This project is a proof of concept for implementing fine-grained authorization controls in a news site backend system. The system manages articles, comments, and user roles, providing different levels of access and manipulation capabilities based on the user's role.
- .NET Core 8.0.203
- SQLite 3.41.2
- Entity Framework Core
To get started with this project, follow these steps:
Ensure you have the following installed on your system:
- .NET SDK 8.0.203
- SQLite 3.41.2
Run the following commands to create and seed the database:
dotnet ef migrations add InitialCreate
dotnet ef database updateTo run the application, use the following command:
dotnet runThe API will be available at http://localhost:7120. (Refer to the launchSettings.json file to verify the correct port)
The application supports the following endpoints:
- GET /articles - Retrieves all articles. Available to any role.
- POST /articles - Creates a new article. Available to Journalists.

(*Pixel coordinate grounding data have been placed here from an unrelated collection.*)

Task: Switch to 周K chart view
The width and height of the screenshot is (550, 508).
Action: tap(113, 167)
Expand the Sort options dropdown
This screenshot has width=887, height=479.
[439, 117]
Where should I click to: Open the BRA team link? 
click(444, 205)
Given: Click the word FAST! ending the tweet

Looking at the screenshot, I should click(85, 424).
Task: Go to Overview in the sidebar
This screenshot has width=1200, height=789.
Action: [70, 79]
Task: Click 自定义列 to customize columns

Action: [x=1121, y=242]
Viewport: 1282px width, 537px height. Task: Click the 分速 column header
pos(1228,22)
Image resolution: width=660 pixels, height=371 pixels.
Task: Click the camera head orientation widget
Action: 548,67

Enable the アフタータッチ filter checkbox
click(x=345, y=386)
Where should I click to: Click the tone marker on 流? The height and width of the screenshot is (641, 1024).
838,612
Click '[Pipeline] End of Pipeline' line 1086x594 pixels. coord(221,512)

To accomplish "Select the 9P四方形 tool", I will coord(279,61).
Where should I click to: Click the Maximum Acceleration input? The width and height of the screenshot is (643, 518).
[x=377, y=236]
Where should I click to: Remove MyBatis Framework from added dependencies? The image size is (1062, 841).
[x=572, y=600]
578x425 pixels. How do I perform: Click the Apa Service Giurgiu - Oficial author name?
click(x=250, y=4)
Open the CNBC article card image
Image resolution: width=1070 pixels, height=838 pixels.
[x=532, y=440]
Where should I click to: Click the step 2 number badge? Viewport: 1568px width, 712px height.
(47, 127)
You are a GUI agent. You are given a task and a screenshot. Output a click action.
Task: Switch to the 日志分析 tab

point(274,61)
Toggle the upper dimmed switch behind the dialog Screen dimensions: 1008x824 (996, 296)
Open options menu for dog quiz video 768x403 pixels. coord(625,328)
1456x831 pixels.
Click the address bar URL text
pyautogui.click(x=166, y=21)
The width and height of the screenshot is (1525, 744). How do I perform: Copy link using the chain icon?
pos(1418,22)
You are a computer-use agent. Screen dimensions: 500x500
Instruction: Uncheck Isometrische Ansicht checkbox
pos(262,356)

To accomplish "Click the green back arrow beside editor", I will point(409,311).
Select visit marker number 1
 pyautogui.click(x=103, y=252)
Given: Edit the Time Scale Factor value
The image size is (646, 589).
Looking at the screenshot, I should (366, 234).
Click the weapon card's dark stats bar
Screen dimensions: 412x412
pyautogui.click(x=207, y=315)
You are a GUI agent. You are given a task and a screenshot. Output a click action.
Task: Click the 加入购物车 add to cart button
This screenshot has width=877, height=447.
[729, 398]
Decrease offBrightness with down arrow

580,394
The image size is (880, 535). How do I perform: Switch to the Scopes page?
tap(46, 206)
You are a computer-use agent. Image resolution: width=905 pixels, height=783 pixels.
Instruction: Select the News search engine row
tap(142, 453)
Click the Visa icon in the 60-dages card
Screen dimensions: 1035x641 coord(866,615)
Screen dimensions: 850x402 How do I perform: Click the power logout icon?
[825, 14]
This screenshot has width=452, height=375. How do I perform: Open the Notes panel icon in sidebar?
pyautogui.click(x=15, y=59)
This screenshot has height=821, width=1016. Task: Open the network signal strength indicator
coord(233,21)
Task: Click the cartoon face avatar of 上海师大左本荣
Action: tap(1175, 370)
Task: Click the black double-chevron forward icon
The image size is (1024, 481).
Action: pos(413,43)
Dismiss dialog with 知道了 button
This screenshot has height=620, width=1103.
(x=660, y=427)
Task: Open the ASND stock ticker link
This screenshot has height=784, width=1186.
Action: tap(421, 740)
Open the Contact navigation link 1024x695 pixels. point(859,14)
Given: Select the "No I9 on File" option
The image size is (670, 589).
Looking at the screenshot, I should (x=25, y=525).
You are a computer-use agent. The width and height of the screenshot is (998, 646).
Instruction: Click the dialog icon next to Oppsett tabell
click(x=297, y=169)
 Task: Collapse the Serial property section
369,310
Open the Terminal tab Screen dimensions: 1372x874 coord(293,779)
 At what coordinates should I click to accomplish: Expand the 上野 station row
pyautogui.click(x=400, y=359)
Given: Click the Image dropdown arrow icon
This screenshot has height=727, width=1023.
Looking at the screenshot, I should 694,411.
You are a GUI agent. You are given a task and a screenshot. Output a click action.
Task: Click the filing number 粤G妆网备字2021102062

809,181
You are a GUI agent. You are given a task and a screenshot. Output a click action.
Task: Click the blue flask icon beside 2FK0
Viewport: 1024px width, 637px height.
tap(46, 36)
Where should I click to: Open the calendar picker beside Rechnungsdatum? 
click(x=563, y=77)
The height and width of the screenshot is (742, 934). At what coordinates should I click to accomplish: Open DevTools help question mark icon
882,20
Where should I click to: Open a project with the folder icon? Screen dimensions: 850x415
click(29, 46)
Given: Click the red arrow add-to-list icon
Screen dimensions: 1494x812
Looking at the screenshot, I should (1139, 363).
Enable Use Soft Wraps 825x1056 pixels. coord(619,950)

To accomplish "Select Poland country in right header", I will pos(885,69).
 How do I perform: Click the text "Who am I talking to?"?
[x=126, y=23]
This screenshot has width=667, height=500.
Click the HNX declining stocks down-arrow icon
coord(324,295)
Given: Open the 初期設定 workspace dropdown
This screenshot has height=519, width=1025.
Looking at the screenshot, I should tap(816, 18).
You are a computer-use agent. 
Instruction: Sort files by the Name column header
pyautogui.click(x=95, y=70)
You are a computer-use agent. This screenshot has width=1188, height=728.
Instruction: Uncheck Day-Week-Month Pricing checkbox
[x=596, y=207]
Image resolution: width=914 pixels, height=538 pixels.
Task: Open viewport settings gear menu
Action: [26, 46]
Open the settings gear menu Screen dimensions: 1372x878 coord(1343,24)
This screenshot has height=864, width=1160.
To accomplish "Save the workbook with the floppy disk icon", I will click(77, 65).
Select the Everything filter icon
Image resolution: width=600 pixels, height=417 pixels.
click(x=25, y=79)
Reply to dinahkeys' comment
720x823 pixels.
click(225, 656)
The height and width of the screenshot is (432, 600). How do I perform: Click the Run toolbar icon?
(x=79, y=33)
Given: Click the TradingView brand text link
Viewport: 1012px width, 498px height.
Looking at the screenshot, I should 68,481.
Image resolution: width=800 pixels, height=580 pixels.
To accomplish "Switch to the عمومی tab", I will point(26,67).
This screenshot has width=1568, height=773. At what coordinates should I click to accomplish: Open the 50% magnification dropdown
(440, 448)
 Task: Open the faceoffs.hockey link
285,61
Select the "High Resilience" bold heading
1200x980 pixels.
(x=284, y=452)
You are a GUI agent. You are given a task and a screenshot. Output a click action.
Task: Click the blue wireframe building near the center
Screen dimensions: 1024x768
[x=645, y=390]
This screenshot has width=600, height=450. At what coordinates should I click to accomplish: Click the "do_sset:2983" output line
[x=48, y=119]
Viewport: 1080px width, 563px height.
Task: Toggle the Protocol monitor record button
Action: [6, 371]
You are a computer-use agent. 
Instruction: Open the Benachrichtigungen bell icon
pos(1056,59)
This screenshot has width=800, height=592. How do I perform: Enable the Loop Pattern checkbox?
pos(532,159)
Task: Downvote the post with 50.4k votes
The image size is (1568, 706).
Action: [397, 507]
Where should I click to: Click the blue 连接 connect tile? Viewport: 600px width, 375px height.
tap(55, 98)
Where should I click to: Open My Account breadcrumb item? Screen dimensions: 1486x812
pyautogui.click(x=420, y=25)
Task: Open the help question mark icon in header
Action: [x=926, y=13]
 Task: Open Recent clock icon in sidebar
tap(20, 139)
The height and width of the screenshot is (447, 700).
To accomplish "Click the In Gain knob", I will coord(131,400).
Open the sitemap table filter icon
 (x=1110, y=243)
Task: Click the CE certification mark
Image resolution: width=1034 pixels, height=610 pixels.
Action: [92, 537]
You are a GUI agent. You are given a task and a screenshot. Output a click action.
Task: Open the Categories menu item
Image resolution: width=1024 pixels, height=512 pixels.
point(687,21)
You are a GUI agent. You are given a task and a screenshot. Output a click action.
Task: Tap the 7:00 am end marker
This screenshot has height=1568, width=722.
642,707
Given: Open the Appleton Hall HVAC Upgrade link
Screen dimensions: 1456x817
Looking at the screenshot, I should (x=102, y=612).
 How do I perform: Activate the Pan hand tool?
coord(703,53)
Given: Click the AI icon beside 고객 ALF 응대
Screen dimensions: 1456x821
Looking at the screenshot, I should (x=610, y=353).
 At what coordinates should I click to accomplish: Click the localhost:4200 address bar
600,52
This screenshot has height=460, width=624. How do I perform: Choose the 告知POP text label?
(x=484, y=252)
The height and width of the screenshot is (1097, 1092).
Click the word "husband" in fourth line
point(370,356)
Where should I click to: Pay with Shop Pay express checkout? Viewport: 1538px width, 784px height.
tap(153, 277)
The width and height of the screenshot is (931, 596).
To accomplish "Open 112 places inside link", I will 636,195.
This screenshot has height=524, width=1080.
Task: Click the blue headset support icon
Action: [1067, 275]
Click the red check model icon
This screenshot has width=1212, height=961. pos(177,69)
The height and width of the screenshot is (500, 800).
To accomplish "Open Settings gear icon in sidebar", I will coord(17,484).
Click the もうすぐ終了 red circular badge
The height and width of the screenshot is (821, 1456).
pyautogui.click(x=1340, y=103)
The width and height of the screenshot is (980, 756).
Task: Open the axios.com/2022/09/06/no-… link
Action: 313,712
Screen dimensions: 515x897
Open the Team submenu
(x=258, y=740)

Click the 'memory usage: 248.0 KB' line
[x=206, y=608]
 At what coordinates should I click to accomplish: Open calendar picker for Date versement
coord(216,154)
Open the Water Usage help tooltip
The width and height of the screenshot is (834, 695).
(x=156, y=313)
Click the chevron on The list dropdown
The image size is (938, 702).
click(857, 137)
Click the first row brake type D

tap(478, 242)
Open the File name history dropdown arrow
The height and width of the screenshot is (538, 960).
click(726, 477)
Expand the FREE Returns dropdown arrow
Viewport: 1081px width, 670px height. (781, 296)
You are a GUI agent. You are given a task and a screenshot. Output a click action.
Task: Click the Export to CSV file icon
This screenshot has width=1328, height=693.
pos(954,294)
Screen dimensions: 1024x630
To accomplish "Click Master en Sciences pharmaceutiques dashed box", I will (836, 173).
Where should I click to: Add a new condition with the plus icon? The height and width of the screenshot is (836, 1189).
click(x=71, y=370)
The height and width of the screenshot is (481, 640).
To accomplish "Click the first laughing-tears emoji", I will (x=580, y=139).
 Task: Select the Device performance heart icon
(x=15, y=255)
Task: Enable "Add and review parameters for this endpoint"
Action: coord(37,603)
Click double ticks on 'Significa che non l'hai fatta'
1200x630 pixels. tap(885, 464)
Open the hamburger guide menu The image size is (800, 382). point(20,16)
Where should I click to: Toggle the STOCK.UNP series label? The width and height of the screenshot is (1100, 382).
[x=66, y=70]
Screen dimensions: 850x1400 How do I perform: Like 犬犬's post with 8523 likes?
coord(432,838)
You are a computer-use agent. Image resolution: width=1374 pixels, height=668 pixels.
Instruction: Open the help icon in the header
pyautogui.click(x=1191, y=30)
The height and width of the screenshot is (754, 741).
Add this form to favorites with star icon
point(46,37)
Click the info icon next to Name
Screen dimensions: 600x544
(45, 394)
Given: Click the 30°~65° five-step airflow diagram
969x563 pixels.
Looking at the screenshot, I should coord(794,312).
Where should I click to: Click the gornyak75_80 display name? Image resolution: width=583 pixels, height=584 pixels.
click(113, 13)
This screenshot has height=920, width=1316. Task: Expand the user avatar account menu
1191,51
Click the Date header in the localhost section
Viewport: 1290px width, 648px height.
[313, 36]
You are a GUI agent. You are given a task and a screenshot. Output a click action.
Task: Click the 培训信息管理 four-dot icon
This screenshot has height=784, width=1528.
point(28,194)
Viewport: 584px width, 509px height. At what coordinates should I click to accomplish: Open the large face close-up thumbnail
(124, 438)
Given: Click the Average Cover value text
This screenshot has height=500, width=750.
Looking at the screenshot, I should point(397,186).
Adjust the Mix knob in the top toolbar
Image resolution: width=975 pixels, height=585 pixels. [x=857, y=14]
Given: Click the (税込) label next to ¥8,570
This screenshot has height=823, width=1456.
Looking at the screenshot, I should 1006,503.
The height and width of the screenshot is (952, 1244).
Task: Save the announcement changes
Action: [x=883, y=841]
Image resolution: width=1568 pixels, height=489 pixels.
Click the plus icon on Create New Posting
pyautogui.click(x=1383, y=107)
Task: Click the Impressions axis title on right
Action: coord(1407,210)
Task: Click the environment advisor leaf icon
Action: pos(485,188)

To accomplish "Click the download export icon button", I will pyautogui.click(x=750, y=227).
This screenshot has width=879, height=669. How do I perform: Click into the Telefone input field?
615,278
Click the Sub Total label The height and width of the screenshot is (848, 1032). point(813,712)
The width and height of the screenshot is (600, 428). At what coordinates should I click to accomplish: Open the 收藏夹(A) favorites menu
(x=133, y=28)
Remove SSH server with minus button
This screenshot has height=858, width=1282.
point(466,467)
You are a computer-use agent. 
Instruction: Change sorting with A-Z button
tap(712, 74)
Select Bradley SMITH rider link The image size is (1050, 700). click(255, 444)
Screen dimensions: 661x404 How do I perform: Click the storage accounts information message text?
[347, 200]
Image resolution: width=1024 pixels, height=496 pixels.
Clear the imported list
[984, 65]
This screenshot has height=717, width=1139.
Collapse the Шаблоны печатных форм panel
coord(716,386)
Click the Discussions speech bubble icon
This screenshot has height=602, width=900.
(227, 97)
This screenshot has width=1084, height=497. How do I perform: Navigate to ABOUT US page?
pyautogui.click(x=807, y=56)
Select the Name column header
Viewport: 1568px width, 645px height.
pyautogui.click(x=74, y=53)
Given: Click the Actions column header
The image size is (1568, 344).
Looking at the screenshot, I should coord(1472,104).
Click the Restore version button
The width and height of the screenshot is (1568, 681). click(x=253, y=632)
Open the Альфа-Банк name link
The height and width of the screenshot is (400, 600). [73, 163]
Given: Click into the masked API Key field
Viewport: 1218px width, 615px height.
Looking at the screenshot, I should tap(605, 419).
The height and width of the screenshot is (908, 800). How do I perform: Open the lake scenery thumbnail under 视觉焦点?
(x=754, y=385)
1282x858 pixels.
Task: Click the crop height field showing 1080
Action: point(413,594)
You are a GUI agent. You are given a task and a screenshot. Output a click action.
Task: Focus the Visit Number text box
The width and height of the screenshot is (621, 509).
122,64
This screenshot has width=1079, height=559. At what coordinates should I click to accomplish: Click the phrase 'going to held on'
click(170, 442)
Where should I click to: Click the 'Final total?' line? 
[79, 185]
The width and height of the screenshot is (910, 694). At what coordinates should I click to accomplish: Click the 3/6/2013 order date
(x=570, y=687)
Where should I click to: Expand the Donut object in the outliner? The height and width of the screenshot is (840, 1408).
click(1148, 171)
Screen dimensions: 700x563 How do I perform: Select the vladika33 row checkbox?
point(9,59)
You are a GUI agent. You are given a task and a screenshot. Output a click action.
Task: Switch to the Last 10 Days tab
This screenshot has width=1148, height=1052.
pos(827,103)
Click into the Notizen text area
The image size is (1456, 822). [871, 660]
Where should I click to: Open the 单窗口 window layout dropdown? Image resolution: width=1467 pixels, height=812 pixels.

- PUT /articles/{id} - Edits an existing article. Available to Journalists for their own articles and to Editors for any articles.
- DELETE /articles/{id} - Deletes an article. Available only to Editors.
- GET /articles/comments - Retrieves all articles. Available to any role.
- POST /articles/comments - Adds a comment to an article. Available to Subscribers and higher roles.
- PUT /articles/comments/{id} - Edits an existing article. Available to Journalists for their own articles and to Editors for any articles.
- DELETE /articles/comments/{id} - Deletes a comment. Available only to Editors.
- Editors can edit and delete any articles and comments.
- Journalists can create and edit their own articles but cannot delete them.
- Subscribers can comment on articles.
- Guests can only read articles.
A Postman collection with relevant requests is available to demonstrate API usage.
This project is licensed under the MIT License - see the LICENSE file for details.